Costs (such as interest on borrowed money) incurred in earning dividend income are an allowable deduction against current year income.
DISPOSING OF SHARES
If you dispose of shares, you may make a capital gain or a capital loss, which must be reported in the income year you dispose of the shares. If you make a capital loss and you do not have other capital gains to offset it against in that financial year, you can carry it forward to later income years. To do this you will need to keep your taxation records.
If you dispose of shares you must:
Only apply the 50% discount where you held the shares for more than 12 months.
Not reduce your capital gain by the 50% discount until after you have applied all your current year and/or carry-forward capital losses.
Declare any capital gain or loss in the financial year you enter into the contract, not when you received the proceeds; if there is no contract, the CGT event happens when you stop being the owner of the shares.
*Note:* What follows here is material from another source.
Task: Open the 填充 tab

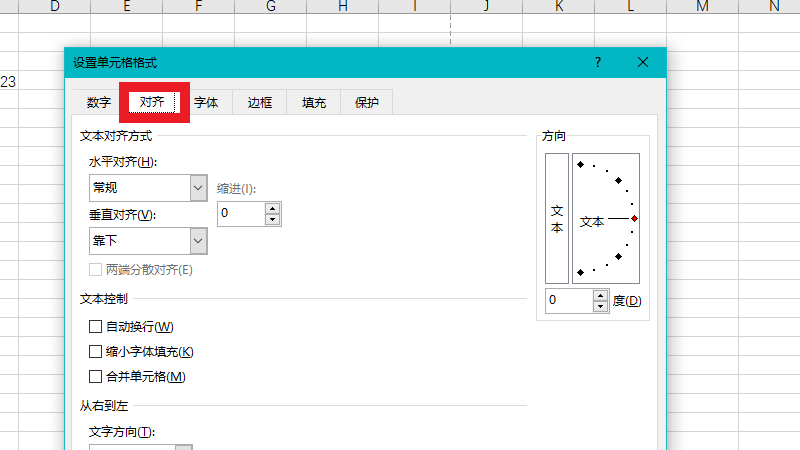Action: click(314, 102)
Use the reduced cost base if you make a capital loss; this does not include any costs you have already claimed as a deduction - for example, deductions for interest on a loan you took out to purchase your shares.
RECORDS YOU NEED TO KEEP
You need to keep proper records, regardless of who prepares your tax returns. You must keep:
Your acquisition and disposal statements (your “buy” and “sell” contracts) — keep these records for five years from the date you dispose of your shares.
Your dividend statements — keep these records for five years from 31 October or, if you lodge later, for five years from the date you lodge your tax return.
You will receive most of the records you need to keep from:
The company that issued the shares.
Your stockbroker or online share trading provider.
Your financial institution, if you took out a loan to buy the shares.